GLAST, NASA’s new gamma-ray observatory, will open a wide new window on the universe. Gamma rays are the highest-energy form of light, and the gamma-ray sky is spectacularly different from what we perceive with our own eyes. With a huge leap in all key capabilities, GLAST data will enable scientists to answer persistent questions across a broad range of topics, including supermassive black hole systems, pulsars, the origin of cosmic rays, and searches for signals of new physics.
Media Day will provide reporters with an introduction on the mission and high-quality videos. Also included will be a Science Writer’s Workshop, highlighting the GLAST high-energy mission, and basics in the extreme events GLAST will study. Reporters will learn about gamma-ray bursts, blazars, quasars, black holes, neutron stars and probe some of science’s deepest questions.

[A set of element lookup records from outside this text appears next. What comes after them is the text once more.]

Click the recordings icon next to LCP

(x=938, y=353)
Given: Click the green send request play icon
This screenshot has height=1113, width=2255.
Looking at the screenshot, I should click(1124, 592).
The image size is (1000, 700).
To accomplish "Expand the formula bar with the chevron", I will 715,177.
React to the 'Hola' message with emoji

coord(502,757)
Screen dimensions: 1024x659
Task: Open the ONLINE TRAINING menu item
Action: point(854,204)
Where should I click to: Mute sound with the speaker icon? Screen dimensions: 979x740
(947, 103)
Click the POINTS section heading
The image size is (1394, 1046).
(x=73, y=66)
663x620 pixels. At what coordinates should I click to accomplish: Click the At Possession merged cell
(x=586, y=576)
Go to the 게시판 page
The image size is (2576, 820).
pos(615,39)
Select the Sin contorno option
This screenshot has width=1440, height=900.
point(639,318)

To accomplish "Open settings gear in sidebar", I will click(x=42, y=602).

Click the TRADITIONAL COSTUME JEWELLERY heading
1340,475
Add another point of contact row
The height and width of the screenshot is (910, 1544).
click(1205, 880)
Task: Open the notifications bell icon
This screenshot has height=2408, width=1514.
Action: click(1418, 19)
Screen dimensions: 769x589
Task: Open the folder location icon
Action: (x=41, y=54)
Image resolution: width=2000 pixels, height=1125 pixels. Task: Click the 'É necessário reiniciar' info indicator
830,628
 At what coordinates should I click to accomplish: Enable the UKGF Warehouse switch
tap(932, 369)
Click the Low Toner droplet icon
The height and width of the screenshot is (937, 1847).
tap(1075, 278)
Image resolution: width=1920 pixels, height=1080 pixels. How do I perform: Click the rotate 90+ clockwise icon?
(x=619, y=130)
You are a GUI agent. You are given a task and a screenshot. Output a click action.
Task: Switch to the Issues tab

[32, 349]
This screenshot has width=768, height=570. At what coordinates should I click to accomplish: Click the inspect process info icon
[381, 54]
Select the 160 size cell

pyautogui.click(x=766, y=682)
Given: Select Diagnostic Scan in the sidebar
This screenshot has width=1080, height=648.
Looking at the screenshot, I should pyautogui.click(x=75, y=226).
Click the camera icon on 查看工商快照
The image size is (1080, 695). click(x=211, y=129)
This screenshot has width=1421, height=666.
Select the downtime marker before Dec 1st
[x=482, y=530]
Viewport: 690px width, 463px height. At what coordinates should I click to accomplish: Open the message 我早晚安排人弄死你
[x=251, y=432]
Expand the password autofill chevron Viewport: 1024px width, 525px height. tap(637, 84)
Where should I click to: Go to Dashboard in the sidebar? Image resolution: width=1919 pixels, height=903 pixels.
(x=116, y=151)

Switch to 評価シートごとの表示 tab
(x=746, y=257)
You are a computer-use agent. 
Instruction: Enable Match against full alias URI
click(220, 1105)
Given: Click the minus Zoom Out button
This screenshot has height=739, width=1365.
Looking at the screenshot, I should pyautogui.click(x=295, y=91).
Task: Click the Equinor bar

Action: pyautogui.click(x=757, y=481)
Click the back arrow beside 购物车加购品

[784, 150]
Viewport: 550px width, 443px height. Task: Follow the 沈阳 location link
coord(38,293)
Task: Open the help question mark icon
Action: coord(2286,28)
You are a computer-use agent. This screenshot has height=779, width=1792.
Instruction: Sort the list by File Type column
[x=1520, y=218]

Following will be a look at the instruments and a status on the mission, followed by a question-and-answer session with GLAST scientists. The day will conclude with a 20 minute video presentation of NASA’s Science on a Sphere highlighting NASA Earth and space science. Reporters will be given the option to obtain lunch at the Building 1 cafeteria, and can then take an optional tour of Goddard at 1 p.m. EDT.
Reporters interested in attending should contact Robert Naeye at 301-286-4453, or at rnaeye@milkyway.gsfc.nasa.gov to reserve a space and provide names for security badges. Reporters should meet at the Goddard Visitor’s Center, located off Greenbelt Road (State Route 193) and ICESat Road at 9:00 a.m. EDT. A shuttle will take reporters to the site of the event.
The GLAST Media Day takes place the day after the Space Telescope Science Institute (STScI) conducts a Science Writers Workshop on dark energy. STScI is located in Baltimore, Md., less than an hour’s drive from Goddard. The events are running on consecutive days so reporters coming from distant areas can attend two workshops on just one trip. Journalists can register to attend the Sept. 18 STScI workshop by contacting Ray Villard (villard@stsci.edu, 410-338-4514) or Cheryl Gundy (gundy@stsci.edu, 410-338-4707) in the STScI News Office.
NASA’s GLAST mission is an astrophysics and particle physics partnership, developed in collaboration with the U.S. Department of Energy, along with important contributions from academic institutions and partners in France, Germany, Italy, Japan, Sweden, and the U.S.